** ASSIGNMENT **
The answer must consist of every line from the data that holds "this".

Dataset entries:
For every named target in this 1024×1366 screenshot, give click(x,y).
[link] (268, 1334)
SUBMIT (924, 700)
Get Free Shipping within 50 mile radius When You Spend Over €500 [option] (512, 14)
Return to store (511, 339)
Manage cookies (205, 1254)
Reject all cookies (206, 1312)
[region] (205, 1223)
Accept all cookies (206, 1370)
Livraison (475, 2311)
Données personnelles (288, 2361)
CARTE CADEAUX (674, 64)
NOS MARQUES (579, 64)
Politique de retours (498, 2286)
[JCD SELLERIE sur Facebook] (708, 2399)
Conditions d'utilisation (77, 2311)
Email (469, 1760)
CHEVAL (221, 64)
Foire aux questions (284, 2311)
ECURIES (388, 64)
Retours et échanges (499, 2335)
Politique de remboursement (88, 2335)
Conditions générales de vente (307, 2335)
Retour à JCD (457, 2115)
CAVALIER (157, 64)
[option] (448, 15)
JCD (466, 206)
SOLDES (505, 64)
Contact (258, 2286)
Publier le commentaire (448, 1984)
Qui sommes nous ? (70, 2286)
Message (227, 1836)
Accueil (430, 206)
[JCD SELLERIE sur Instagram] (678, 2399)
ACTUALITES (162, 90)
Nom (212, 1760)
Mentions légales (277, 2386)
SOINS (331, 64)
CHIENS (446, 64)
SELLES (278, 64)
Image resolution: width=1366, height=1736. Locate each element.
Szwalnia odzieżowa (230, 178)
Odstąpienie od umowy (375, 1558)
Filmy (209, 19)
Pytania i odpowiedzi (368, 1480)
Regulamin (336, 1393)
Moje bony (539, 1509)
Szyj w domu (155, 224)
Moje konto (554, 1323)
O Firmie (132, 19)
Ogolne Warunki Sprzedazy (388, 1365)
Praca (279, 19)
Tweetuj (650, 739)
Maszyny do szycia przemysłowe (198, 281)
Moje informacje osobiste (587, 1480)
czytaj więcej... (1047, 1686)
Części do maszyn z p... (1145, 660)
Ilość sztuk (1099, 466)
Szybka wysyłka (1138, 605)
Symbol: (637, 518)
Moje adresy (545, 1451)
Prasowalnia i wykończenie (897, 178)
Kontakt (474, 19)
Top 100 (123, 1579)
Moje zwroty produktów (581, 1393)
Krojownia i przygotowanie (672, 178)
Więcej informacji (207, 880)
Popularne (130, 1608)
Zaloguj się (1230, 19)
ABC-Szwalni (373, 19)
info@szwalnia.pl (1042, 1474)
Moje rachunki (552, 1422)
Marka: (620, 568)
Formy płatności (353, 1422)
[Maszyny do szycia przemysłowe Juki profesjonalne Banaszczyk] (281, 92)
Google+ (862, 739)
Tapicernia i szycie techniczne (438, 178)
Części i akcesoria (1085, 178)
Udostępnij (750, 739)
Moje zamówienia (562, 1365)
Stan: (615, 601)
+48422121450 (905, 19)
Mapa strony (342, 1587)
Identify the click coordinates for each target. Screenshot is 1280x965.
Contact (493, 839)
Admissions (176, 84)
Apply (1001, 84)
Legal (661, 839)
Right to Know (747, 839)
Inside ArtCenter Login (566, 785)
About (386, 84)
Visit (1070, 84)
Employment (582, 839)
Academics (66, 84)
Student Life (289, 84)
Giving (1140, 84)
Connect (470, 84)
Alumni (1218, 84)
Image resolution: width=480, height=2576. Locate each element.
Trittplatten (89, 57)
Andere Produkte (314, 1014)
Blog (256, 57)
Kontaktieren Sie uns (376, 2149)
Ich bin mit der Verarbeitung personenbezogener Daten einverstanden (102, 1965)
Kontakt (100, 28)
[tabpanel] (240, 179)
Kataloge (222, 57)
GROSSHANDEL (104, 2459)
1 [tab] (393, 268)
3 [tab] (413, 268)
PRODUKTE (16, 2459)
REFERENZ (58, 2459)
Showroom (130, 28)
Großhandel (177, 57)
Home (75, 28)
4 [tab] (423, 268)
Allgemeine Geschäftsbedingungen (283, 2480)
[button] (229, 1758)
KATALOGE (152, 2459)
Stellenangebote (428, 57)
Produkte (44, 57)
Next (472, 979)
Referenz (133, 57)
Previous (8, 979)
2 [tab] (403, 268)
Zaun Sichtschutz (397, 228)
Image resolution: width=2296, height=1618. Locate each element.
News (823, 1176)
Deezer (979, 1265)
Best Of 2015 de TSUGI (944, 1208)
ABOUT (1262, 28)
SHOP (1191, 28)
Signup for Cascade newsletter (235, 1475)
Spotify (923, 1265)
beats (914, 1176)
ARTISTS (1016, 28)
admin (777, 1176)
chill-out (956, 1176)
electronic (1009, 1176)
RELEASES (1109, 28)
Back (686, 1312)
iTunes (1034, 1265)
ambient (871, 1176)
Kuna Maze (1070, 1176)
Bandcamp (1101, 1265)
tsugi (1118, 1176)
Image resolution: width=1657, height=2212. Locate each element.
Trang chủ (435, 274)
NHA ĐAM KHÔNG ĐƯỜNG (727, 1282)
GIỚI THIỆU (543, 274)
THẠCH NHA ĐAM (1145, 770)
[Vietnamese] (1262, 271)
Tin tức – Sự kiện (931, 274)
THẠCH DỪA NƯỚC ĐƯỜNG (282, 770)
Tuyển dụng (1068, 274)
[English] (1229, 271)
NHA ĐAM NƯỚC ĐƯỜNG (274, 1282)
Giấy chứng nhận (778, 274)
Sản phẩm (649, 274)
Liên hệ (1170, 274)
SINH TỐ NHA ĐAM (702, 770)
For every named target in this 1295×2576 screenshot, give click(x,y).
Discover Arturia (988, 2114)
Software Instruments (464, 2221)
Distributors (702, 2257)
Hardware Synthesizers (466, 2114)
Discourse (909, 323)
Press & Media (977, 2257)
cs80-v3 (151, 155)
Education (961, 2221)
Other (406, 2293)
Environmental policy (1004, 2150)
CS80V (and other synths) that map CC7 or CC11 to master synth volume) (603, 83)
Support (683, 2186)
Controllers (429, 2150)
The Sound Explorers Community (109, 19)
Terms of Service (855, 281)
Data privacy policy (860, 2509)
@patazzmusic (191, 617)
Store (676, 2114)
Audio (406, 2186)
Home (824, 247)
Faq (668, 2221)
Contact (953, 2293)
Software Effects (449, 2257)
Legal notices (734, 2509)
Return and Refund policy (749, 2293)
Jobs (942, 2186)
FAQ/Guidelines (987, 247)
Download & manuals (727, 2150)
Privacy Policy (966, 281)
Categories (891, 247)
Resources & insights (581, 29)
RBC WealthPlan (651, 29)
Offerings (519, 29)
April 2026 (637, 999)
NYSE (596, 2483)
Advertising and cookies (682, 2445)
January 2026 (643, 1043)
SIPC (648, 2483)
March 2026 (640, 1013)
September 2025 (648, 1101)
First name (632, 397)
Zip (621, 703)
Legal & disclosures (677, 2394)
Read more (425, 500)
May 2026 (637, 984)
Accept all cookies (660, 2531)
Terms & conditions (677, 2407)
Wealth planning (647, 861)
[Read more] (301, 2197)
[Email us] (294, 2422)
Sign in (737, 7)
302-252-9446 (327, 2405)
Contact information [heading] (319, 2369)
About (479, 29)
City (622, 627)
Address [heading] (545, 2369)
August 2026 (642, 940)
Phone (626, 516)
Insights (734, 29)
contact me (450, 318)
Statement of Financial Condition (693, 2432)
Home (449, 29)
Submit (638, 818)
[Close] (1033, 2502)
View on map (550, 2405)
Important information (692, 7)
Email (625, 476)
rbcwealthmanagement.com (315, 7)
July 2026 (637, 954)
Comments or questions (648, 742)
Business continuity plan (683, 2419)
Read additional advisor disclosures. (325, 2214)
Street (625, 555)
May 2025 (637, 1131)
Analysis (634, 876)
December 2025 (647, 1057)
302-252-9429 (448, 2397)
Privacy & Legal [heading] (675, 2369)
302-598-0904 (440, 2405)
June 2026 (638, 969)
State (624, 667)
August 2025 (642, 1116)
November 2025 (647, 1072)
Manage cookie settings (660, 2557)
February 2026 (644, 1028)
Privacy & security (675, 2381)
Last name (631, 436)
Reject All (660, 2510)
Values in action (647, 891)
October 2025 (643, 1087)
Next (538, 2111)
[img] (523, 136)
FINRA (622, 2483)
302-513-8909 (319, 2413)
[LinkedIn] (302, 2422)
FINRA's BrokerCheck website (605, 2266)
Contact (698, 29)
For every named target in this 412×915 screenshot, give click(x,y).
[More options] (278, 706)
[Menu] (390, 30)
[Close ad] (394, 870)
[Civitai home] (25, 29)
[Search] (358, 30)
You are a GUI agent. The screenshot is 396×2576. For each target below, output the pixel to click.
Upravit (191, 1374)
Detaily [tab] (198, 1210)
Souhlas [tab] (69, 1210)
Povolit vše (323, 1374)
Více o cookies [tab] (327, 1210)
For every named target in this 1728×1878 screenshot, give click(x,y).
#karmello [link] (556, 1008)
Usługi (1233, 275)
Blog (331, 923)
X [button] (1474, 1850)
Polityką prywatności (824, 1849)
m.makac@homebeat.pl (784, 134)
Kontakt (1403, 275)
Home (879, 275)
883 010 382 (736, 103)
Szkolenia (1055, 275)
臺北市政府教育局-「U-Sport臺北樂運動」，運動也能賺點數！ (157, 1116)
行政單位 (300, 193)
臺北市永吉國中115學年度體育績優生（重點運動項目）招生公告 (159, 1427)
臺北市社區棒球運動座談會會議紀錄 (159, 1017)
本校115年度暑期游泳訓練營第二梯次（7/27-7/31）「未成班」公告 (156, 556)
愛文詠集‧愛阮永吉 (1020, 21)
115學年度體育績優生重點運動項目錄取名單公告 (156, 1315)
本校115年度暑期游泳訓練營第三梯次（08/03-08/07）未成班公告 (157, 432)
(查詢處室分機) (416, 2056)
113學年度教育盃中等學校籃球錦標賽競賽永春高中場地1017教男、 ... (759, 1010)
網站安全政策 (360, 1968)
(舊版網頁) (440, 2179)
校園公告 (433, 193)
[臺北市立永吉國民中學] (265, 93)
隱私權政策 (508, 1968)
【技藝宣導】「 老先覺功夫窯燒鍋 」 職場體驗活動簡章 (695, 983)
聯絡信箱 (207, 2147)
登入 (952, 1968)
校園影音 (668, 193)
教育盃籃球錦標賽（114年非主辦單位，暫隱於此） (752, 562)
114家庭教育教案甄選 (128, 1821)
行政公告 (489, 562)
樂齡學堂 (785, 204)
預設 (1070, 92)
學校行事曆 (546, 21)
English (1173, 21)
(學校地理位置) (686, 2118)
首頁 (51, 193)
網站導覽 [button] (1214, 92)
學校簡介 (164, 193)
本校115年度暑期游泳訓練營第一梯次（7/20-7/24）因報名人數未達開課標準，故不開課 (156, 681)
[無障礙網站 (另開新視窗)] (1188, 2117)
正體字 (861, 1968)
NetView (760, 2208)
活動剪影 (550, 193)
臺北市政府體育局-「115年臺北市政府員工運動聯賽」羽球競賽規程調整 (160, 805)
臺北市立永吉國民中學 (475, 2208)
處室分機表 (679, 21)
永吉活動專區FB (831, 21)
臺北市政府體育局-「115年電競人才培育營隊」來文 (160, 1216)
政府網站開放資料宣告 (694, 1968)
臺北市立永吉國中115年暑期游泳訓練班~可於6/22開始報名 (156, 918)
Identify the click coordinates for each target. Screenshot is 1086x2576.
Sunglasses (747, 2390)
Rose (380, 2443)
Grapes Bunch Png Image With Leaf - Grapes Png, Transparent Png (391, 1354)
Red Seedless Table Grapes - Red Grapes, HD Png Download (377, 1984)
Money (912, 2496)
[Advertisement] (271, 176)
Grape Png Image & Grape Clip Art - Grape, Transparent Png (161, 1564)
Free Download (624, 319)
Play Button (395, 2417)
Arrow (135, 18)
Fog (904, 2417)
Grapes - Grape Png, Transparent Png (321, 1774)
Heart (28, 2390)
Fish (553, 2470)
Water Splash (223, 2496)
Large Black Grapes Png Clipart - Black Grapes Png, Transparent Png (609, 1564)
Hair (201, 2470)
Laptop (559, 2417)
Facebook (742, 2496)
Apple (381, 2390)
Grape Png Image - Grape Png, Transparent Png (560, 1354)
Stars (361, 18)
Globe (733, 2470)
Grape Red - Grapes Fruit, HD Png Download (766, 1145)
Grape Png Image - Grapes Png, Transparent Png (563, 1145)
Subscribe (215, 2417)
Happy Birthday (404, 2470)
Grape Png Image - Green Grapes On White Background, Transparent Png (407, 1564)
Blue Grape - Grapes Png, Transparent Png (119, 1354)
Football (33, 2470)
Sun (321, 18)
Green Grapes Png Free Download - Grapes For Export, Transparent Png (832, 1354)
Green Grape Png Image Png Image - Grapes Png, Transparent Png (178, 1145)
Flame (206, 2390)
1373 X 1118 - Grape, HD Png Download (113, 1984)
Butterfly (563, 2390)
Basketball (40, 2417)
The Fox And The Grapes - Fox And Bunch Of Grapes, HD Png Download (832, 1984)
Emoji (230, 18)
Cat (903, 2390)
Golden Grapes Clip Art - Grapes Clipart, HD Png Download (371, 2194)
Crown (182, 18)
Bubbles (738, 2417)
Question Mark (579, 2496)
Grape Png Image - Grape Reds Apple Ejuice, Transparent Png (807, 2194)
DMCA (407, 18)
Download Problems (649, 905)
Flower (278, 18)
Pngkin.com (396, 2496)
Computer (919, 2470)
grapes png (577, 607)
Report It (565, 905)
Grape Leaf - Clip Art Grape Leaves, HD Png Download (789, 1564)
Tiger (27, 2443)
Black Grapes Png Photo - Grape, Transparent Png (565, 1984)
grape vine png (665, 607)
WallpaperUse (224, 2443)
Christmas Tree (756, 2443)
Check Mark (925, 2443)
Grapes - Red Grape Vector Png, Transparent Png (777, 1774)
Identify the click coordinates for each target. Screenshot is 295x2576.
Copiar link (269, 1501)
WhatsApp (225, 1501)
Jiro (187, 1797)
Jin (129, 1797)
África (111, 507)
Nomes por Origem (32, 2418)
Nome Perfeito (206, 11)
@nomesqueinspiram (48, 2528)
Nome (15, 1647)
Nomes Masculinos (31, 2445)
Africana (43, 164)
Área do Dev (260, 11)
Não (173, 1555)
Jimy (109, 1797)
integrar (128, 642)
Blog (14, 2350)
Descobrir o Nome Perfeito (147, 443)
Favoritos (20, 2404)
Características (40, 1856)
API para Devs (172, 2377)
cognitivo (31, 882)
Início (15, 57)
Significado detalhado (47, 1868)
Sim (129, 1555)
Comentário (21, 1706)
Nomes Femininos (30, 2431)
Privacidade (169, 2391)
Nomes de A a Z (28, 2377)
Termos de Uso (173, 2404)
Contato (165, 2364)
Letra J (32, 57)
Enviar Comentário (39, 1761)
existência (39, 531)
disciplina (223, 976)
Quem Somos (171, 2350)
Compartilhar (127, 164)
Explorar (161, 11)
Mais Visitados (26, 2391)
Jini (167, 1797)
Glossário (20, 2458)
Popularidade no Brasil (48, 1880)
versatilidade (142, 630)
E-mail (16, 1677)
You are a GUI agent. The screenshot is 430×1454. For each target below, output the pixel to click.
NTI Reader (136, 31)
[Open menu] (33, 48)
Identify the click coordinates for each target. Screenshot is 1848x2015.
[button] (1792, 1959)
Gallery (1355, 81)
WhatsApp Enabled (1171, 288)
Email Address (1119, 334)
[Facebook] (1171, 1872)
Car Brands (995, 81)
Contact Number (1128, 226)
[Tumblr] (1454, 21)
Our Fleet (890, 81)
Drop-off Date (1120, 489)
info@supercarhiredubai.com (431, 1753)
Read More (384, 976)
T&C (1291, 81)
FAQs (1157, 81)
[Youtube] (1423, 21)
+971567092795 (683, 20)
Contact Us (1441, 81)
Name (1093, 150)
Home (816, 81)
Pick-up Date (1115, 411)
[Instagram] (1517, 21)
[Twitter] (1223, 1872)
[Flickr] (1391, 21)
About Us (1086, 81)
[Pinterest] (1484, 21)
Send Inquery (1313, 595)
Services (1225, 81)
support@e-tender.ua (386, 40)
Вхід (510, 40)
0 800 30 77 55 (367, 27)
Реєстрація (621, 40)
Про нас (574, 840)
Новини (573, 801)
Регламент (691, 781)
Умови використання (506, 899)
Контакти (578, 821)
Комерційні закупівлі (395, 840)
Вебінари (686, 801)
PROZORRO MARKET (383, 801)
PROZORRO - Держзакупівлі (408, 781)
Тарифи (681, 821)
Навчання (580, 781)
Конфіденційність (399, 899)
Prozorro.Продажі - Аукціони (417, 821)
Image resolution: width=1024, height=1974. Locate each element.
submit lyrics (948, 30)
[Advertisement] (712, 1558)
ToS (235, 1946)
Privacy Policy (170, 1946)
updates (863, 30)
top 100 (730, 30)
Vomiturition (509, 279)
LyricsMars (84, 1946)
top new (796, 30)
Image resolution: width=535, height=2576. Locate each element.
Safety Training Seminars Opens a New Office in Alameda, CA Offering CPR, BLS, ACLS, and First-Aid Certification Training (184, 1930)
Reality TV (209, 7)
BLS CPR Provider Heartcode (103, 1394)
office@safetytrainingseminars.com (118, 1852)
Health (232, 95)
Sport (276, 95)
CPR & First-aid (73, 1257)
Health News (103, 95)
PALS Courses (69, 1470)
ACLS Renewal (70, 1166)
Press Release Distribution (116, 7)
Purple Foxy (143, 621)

** RESULT **
For every named target in this 1024×1366 screenshot, give click(x,y).
For every named target in this 1295×2576 screenshot, give click(x,y).
For every named target in this 412×915 screenshot, give click(x,y).
For every named target in this 1728×1878 screenshot, give click(x,y).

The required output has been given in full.